---------- TEXTE FOURNI

Justiweb – Assistant juridique IA Justiweb
Se connecter Inscription gratuite

Cour d'appel, chambre 1-1, 28 avril 2026 — n° 21/14383

Other

Synthèse de la décision

Question juridique

Le notaire peut-il être tenu responsable des préjudices subis par les acquéreurs en raison d'une erreur dans l'acte de vente ?

Principe retenu

Le notaire a une obligation de conseil et de diligence envers ses clients. En cas de manquement à cette obligation, il peut être tenu responsable des préjudices causés aux parties en raison d'erreurs dans l'acte authentique.

Faits clés

  • Acquisition d'un bien immobilier par les époux [Q] en novembre 2011.
  • Modification non communiquée de la consistance du bien par le notaire en avril 2012.
  • Découverte de la vente d'une parcelle de terrain en juin 2016.

--------------------
---------- LIGNES EXTRAITES

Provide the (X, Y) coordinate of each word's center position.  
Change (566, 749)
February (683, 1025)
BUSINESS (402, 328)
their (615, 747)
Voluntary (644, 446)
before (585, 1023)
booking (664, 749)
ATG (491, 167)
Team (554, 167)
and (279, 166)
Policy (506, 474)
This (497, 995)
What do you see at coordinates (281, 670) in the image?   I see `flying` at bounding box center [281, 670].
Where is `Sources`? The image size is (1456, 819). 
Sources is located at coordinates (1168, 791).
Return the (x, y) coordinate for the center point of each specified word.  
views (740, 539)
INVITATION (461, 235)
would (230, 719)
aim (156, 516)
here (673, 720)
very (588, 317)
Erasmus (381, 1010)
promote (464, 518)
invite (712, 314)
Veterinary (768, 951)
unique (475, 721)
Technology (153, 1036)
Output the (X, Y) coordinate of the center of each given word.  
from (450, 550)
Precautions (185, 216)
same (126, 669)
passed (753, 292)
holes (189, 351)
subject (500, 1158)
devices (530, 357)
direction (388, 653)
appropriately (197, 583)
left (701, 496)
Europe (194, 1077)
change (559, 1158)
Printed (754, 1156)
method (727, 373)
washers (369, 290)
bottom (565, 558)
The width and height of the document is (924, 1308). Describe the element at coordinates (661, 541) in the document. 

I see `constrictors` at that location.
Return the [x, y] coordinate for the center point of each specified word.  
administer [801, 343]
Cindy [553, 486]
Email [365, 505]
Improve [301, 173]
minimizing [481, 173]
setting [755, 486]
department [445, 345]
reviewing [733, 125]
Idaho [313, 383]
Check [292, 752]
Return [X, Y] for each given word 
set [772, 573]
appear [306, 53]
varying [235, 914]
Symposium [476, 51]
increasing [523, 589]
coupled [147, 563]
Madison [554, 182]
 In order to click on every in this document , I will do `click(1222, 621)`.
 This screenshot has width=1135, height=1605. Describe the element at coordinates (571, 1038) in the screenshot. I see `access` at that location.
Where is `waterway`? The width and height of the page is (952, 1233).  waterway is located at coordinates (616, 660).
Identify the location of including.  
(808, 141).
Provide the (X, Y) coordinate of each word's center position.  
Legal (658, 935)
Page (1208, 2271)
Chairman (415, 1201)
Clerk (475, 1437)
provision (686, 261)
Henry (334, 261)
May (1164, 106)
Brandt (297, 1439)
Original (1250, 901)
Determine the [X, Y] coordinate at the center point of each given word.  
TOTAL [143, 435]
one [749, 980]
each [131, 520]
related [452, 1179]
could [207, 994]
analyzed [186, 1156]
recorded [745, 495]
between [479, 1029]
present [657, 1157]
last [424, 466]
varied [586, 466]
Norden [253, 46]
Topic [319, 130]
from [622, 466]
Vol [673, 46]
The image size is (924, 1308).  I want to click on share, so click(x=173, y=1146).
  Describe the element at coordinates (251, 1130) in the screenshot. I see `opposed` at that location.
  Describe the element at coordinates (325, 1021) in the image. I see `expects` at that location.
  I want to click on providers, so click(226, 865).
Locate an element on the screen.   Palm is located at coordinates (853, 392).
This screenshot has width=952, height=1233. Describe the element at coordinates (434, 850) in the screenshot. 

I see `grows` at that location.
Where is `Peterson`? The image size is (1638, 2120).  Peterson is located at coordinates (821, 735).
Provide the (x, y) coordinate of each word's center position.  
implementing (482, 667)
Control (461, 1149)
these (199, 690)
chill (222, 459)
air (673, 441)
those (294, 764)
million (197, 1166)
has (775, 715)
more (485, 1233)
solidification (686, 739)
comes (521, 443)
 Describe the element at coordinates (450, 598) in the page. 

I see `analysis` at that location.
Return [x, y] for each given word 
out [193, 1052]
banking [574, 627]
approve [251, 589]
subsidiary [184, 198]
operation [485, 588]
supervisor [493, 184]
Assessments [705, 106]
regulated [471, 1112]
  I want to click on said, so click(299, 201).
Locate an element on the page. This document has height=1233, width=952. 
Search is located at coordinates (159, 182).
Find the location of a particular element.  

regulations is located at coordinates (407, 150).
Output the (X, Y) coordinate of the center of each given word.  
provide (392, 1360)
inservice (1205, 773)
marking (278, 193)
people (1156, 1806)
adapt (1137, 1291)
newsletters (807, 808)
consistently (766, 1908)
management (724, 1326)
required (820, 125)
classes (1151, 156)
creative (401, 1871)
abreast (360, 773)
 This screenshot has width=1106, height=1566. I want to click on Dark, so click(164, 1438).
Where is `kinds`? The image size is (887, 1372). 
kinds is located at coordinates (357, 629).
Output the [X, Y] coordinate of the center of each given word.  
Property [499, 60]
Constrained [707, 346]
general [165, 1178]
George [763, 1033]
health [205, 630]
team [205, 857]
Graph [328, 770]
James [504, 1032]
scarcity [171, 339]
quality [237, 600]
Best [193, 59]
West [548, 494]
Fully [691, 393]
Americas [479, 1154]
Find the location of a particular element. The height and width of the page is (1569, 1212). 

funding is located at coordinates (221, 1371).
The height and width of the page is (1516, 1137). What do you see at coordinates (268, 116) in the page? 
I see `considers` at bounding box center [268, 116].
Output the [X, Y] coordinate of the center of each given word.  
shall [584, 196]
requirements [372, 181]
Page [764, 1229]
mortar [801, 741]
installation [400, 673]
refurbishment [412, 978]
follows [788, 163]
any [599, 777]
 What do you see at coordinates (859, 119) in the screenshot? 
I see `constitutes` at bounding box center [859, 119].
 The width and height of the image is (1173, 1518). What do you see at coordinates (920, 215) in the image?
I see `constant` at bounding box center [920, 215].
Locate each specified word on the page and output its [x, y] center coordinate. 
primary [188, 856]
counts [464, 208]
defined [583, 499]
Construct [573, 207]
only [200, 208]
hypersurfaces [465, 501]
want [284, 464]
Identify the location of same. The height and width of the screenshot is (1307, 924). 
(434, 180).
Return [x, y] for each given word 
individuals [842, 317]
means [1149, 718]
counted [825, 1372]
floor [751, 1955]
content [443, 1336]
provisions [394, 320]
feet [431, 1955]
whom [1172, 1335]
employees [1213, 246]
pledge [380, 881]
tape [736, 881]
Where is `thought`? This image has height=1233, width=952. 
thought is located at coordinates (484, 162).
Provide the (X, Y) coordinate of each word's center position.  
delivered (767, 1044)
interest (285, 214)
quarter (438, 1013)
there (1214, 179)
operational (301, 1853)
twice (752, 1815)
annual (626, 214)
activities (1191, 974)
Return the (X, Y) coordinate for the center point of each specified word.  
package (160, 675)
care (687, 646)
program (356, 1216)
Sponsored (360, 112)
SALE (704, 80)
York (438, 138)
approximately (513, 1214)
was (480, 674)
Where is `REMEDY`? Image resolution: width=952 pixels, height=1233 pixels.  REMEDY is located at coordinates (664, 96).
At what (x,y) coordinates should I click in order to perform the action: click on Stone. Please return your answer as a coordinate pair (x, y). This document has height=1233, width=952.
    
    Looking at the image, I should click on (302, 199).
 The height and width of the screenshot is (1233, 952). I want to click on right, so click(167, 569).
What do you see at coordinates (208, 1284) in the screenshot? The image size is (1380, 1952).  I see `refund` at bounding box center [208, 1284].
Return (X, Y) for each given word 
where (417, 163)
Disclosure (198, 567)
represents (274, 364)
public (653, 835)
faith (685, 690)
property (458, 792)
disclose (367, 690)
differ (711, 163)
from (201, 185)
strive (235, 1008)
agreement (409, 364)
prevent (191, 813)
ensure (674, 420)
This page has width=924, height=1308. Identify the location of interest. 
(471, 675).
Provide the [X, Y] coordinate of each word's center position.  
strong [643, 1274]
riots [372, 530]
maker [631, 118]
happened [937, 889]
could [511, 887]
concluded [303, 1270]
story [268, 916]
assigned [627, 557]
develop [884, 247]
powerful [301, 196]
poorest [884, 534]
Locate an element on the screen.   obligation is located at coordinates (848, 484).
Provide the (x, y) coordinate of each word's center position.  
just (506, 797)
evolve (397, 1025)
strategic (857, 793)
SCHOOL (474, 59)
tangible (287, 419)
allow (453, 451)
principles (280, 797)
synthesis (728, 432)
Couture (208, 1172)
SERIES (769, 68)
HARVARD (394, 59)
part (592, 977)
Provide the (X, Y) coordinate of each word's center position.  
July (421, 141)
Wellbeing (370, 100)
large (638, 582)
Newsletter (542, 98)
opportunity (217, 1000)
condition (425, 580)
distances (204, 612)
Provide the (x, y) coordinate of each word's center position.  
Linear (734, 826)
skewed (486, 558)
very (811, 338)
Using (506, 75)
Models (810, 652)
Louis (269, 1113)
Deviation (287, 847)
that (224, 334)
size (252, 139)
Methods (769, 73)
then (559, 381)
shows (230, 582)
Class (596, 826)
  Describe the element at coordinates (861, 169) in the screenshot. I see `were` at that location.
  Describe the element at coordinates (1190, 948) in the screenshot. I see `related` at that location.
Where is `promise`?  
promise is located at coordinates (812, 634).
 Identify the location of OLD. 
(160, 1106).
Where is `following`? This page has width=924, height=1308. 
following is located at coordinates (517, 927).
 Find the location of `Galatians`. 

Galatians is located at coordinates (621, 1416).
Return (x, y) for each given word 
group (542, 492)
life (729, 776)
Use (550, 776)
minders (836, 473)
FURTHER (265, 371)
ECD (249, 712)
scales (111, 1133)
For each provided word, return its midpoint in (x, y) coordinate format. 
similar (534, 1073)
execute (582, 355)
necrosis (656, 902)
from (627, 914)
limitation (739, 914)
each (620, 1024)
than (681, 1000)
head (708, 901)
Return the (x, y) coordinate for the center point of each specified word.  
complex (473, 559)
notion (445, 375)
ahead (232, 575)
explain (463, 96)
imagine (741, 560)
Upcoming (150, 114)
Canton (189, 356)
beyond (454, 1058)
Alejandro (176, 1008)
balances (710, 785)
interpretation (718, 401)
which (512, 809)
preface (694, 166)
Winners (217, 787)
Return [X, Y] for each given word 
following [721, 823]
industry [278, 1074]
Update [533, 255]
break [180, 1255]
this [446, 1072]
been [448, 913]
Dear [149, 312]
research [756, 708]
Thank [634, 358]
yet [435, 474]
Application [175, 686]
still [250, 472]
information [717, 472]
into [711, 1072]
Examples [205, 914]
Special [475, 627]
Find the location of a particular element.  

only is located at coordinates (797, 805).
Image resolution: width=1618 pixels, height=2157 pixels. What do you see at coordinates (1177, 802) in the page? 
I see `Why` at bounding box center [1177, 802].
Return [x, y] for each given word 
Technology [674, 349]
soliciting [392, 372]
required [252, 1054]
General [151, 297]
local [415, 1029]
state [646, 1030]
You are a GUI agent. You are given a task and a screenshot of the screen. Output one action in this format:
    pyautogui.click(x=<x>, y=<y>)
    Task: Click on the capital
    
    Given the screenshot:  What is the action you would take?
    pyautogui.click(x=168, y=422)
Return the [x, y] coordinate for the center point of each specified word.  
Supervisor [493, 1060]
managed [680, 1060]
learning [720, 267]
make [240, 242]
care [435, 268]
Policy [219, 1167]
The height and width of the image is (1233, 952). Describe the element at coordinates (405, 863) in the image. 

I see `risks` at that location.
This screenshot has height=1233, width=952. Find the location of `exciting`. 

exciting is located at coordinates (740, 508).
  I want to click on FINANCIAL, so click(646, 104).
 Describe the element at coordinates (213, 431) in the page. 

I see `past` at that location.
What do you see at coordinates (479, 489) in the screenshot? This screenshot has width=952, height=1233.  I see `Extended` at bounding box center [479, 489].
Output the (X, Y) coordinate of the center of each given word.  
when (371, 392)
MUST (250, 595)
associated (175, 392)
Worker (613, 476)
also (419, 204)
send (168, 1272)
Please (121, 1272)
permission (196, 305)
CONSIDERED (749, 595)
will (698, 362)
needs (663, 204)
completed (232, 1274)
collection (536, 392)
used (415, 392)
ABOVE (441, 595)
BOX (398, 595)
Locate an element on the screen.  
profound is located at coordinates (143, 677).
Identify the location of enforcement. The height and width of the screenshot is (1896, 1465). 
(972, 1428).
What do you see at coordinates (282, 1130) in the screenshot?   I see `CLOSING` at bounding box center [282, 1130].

--------------------

# [CONSIGNE]
Traduisez en anglais cette phrase de la synthèse de décision : « Le notaire peut-il être tenu responsable des préjudices subis par les acquéreurs en raison d'une erreur dans l'acte de vente ? » Les lignes ne sont pas utiles ici.

# [RÉSULTAT]
Can the notary be held liable for the losses suffered by the buyers because of an error in the deed of sale?